Data entries
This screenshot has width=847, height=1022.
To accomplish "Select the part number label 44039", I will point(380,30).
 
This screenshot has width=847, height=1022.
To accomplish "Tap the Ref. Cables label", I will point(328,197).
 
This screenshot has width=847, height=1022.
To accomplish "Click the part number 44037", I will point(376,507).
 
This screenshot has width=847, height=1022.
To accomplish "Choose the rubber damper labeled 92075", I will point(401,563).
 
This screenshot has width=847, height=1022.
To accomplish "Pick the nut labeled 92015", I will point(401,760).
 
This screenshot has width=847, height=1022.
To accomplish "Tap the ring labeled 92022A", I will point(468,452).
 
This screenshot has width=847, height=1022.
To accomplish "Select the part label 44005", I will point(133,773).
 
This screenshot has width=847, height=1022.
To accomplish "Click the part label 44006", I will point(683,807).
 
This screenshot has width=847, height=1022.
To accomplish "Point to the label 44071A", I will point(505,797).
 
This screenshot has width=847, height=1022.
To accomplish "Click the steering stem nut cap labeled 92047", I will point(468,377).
--
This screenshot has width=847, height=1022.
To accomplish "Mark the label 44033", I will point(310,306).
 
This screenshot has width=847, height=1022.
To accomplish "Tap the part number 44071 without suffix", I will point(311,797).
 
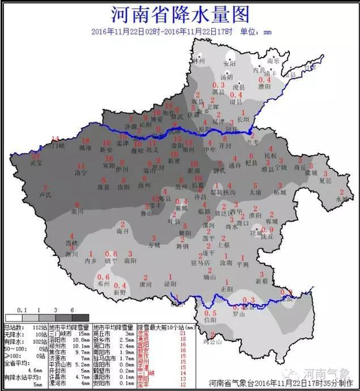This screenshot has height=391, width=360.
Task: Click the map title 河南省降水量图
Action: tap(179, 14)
...
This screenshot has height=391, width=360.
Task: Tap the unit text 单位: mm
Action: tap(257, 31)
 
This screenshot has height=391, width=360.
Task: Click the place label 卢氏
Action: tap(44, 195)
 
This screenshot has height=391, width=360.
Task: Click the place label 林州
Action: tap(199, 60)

Goal of the exercise: Count the lines of the material above that contain the string "number" and reply with that count alone.

Reply to the task: 3